The only reason for time is so that everything doesn't happen all at once."
A quick Google search surfaces two of our usual suspects, Albert Einstein and Mark Twain. In fact, so many references, greetings cards, posters, memes, etc. credit the quote to space-and-time scientist Dr. Einstein, you'd hardly be surprised if ChatGPT backed you up on it if you were to say it's so. But it's not so.
The oldest confirmed use of any version of this quote that I was able to find is from Ray Cummings' short story The Time Professor, published in the Jan. 8, 1921 issue of Argosy All-Story Weekly (thanks to mgkrebbs for pointing this one out)." – history.stackexchange.com
Another source supports science fiction author Ray Cummings as the first source, with a slightly different date of origin:
According to Quote Investigator, the quote may actually come from Cummings’ 1919 story, “The Girl in the Golden Atom,” which was originally published in a magazine, but later expanded into a novel. In 1921, he also used the expression in another story." – Checkyourfact.com
Enough on who said it first. Let's dig into the phrase itself, what it means, and why it matters. Perfect, isn't? Probably for any and all eras, but certainly now, when it would appear that time – whose job is to parse, and cadence, and meter, and divvy, and order, and slow, and speed up, and stop-and-start events – must have its hands full. "Everything, everywhere, All At Once" practically nails the present.

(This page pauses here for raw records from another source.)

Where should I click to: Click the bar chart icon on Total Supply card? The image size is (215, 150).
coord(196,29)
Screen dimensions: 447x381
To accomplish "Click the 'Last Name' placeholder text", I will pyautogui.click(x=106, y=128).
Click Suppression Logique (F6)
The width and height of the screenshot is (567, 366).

Time's role, to keep everything from occurring simultaneously, seems to be vulnerable to the race of technology, events, and a riptide of environmental, social, and cultural turbulence.

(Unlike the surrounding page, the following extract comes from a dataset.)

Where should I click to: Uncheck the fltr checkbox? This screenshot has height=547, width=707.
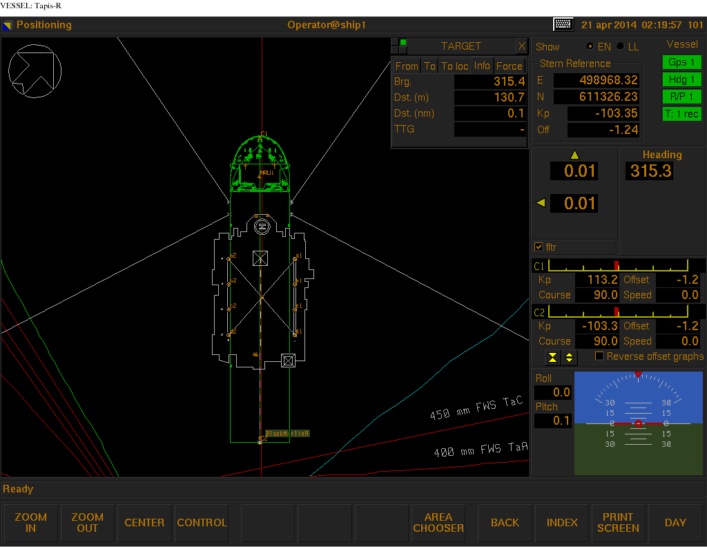(539, 247)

This endows a home and the neighborhood and community a family calls home with all the more meaning. It's a physical and emotional sanctuary. It's a shelter, not just from invasions and harms in space, but from an onslaught of thieves of time. Homes remove friction from time with our loved ones; and they they stand up strong barriers that keep too many forces and demands from occuring at once.
And most importantly, homes serve as the structure and the doorways for a family member or loved one to experience best-in-lifetime moments, one at a time rather than all at once. It's the reason to come back again and again and again to the place, the town, the community, the shelter ... that can actually stop time in its tracks, at least for long enough to make a lifetime memory.

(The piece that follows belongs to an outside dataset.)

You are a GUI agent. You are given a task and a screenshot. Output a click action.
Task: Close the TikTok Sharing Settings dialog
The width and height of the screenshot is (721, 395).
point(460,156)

Look how much more people say they value time with their closest loved ones than other priorities that really matter. This chart lays it out there.
As Pew Research analysts note here:
No more than a third of Americans rate any of the other eight items on the survey as among the most important to them. Clear majorities say being physically active (74%), being outdoors and experiencing nature (72%), and being successful in their career (66%) are at least very important to them."
The kicker here is that the family, the loved ones who live there, make a home, not the other way around. It can be modest or lavish or anywhere in between.
As homebuilders, developers, architects, engineers, planners, manufacturers, construction crews, the very basic work in these incredible livelihoods is about making a place for a person to do and have and sustain what they value most. It can be entry level, first time move-up, 55-plus, luxury and any category in between.
Author and essayist Susan Sontag, another one often credit for having coined the phrase about time, added to it this way:
Time exists in order that everything doesn’t happen all at once . . . and space exists so that it doesn’t all happen to you.”
And you could say that a home is one of the few places left on this earth at this moment of peak warp-speed turbulence that allows time and space to do their jobs, which is what we value most.